Design, Synthesis, and Biological Evaluation of Heterocycle-Fused Celastrol Derivatives as Potent Antiosteoporosis Agents by Blocking RANKL-Induced Activation of the NF-κB and MAPK Signaling Pathways

Celastrol, an effective component of Tripterygium wilfordii, possesses remarkable antiosteoporosis activity, but its quinone-methyl substructure can induce severe toxicity. Herein, a series of heterocycle-fused Celastrol derivatives were designed and synthesized, and cell-based assays demonstrated that compound 19u, containing a pyrazine-fused scaffold, exhibited significantly greater inhibitory activity and selectivity (IC₅₀ = 0.07 μM, SI = 82.57) against RANKL-induced osteoclastogenesis than those of Celastrol (IC₅₀ = 0.27 μM, SI = 3.93) but had no effect on osteoblast differentiation. Notably, mechanistic studies revealed that compound 19u bound directly to RANKL and subsequently blocked the RANKL-induced activation of the NF-κB and MAPK pathways.
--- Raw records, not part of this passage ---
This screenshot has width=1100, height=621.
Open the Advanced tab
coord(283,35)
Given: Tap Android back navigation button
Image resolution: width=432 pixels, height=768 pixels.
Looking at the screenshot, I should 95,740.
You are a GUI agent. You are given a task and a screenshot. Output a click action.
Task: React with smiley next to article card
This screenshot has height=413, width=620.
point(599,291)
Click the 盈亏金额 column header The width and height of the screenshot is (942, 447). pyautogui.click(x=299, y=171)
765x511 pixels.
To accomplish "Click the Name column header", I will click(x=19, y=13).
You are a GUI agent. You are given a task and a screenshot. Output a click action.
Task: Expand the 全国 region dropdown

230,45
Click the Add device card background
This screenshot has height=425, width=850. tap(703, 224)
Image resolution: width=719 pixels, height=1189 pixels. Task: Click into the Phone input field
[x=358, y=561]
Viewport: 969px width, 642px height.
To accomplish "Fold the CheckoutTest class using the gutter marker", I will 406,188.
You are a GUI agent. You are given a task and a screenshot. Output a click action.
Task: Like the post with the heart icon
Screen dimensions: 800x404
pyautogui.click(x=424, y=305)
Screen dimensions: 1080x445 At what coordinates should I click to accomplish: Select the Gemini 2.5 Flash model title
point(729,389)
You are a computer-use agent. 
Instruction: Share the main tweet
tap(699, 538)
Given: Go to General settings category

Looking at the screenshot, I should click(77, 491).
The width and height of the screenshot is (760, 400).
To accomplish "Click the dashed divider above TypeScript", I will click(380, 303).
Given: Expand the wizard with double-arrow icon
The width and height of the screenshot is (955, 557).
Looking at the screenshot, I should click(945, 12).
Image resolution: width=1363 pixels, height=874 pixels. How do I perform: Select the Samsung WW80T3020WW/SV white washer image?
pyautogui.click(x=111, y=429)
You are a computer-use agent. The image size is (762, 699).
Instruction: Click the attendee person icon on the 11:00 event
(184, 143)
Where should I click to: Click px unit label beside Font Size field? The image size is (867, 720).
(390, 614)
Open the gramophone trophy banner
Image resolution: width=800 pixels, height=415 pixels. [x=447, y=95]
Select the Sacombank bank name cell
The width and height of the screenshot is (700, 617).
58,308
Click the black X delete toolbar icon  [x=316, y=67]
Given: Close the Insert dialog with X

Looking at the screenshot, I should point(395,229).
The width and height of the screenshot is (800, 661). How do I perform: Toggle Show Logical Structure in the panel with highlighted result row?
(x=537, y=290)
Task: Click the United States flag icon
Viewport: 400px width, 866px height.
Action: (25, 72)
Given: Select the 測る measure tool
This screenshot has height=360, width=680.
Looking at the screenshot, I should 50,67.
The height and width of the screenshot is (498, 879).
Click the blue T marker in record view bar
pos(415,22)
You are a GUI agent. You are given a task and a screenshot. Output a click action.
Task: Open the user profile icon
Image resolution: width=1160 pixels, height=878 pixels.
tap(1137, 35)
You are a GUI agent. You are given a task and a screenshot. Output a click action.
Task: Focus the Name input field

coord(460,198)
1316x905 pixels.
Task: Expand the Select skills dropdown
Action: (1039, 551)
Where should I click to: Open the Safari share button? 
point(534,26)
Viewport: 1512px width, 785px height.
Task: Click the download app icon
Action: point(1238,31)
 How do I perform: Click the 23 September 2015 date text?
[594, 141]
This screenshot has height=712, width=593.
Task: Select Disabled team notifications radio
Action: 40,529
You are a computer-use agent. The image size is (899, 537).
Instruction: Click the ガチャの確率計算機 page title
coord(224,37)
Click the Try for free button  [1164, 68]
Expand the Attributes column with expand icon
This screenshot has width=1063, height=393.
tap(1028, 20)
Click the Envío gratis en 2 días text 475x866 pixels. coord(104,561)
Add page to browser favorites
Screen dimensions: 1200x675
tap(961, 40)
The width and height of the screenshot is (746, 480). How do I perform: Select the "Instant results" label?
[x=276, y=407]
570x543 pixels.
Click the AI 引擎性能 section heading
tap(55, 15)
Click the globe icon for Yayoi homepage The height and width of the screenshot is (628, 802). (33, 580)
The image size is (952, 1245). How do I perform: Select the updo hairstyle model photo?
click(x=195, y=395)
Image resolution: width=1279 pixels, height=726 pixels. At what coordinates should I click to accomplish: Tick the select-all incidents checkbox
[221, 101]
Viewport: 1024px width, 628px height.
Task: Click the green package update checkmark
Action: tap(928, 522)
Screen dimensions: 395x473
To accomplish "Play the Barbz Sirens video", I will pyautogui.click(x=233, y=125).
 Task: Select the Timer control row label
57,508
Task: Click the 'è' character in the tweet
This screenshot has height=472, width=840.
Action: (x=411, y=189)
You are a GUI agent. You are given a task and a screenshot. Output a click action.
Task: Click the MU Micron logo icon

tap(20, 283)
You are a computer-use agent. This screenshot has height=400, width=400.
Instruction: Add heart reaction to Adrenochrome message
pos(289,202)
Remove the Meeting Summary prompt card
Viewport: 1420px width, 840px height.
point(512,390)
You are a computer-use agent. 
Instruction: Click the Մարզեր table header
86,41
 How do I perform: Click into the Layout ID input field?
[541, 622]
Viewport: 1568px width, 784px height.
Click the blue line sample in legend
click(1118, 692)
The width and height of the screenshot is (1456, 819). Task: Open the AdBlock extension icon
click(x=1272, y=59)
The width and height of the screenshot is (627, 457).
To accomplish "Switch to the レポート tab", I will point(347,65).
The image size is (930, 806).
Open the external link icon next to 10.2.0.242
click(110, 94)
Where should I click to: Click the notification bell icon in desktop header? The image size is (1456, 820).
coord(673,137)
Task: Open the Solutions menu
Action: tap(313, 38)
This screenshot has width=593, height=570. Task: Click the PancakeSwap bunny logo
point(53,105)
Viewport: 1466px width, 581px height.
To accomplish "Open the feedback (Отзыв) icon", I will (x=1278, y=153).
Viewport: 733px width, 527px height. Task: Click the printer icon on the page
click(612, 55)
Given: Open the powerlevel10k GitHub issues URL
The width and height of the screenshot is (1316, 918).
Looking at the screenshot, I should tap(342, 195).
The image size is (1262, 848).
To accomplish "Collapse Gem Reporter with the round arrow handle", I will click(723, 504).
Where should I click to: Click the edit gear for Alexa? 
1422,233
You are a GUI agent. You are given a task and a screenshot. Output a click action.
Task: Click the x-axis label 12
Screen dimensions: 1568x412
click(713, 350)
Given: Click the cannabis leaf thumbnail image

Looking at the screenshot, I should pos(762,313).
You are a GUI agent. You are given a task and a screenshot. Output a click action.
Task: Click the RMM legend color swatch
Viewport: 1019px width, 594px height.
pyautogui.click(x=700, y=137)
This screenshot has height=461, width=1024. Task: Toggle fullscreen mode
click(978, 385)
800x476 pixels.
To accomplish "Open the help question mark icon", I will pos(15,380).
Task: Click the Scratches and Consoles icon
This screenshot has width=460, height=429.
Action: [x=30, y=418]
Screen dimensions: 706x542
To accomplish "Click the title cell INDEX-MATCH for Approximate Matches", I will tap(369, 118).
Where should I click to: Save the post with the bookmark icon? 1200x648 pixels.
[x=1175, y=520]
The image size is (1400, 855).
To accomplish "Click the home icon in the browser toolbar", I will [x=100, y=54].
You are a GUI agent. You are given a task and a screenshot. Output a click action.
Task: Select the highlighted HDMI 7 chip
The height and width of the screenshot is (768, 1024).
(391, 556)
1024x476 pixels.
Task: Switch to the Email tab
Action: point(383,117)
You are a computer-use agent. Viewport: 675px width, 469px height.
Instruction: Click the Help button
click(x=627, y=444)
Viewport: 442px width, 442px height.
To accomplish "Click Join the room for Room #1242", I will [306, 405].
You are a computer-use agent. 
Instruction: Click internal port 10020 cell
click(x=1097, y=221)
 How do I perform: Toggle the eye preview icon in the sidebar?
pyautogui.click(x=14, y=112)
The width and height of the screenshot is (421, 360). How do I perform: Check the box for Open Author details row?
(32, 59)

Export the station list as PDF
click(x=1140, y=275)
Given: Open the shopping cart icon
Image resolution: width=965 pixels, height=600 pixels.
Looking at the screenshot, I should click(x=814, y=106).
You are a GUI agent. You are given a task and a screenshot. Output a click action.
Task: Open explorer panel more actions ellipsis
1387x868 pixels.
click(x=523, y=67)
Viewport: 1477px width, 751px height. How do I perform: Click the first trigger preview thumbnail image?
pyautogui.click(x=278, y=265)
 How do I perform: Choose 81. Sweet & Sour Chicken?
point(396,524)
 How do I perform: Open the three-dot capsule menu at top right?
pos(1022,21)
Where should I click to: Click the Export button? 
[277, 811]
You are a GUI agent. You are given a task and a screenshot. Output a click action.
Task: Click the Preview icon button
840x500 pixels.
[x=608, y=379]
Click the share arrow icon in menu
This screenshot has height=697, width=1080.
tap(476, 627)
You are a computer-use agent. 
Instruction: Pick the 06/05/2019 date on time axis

Moreover, studies in zebrafish and ovariectomized mice osteoporosis models confirmed that compound 19u significantly alleviated bone loss with a better safety profile compared to Celastrol. Collectively, these findings highlight the potential of the pyrazine-fused Celastrol scaffold in the discovery of small-molecule RANKL inhibitors, and compound 19u warrants further investigation.